La chevelure abondante qui tisse un lien inséparable entre les deux femmes donne aussi toute la mesure de la transformation inévitable de cet « ornement » féminin avec l’âge. « Les cheveux bruns, écho des chairs mates et corrompues, se mêlent subtilement à la toison rousse de la mère. Au final, Klimt nous dit que le seul vrai sens de l’Histoire est là, dans une vanité programmée. La femme a été fatale au temps passé, mais, aussi bien, le temps qui passe est fatal à la femme ». (Thomas Schlesser). Vanité des vanités : tout est vanité.

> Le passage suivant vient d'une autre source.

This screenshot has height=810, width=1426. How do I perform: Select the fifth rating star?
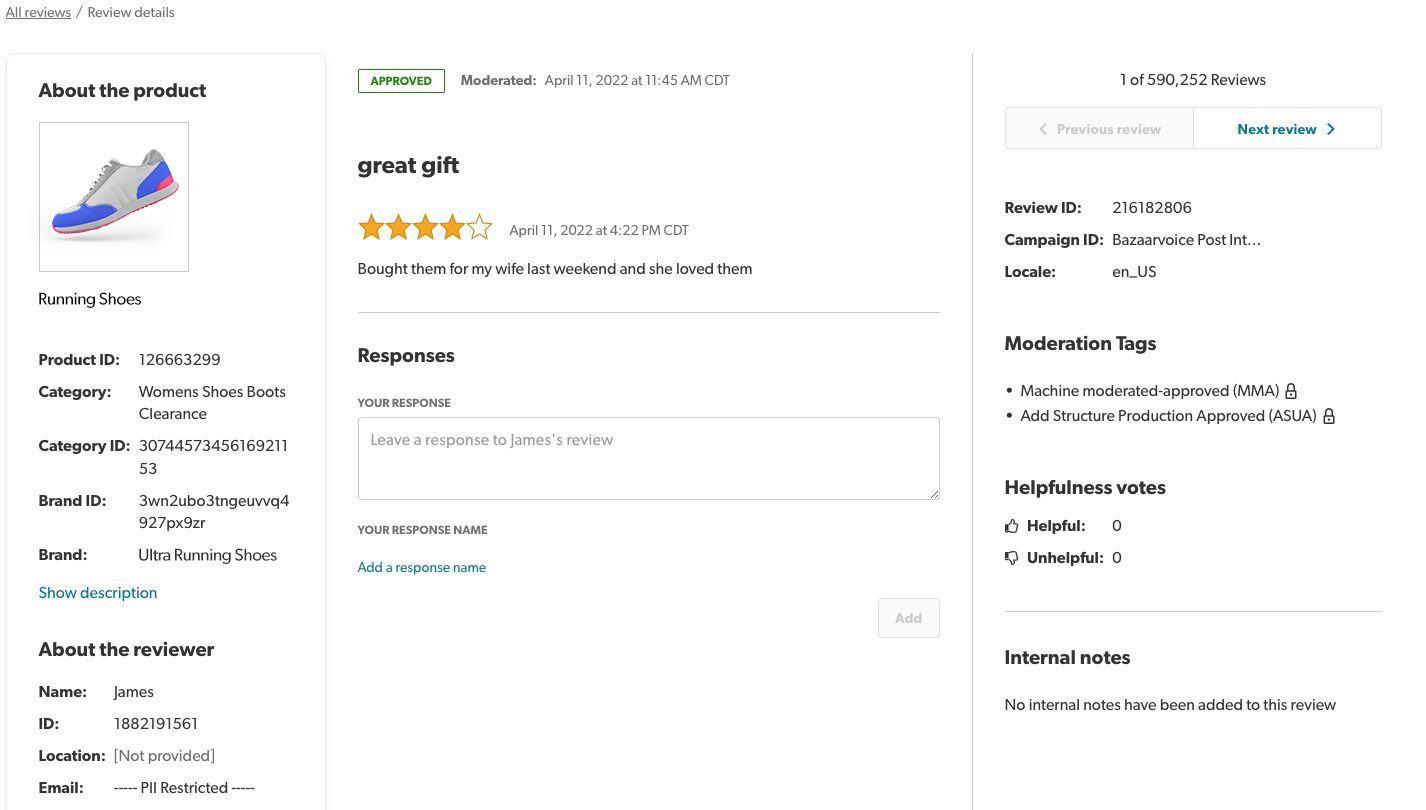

La partie supérieure du corps de la jeune femme

Jeune mère de beauté resplendissante, une madone à l’enfant dans une version laïque. Vue de face, son corps semble bidimensionnel ; surface ou interface entre l’enfance et l’âge avancé, un état de grâce fragile qui ne dure qu’un instant. Sur le plan plastique, cette stylisation à l’extrême des corps montre clairement la volonté de Klimt de réduire l’aspect imitatif de son art et de faire de la figure humaine un composant décoratif de l’œuvre, au même titre qu’un élément symbolique de cette allégorie.

La zone dorée et grise au niveau des jambes

Mini paysage traité d’un all-over floral, puzzle de tesselles irrégulières et scintillantes, rideau de pluie ou « brouillard d’étoiles » (Franz Smola). Fasciné par l’art byzantin, Klimt reprend ici les principes de la mosaïque. Utilisant les techniques des arts appliqués et un choix de matériaux précieux (or, argent), l’artiste dépasse l’opposition traditionnelle entre sujet et décor, englobant le tout dans une manière unifiée et aboutie.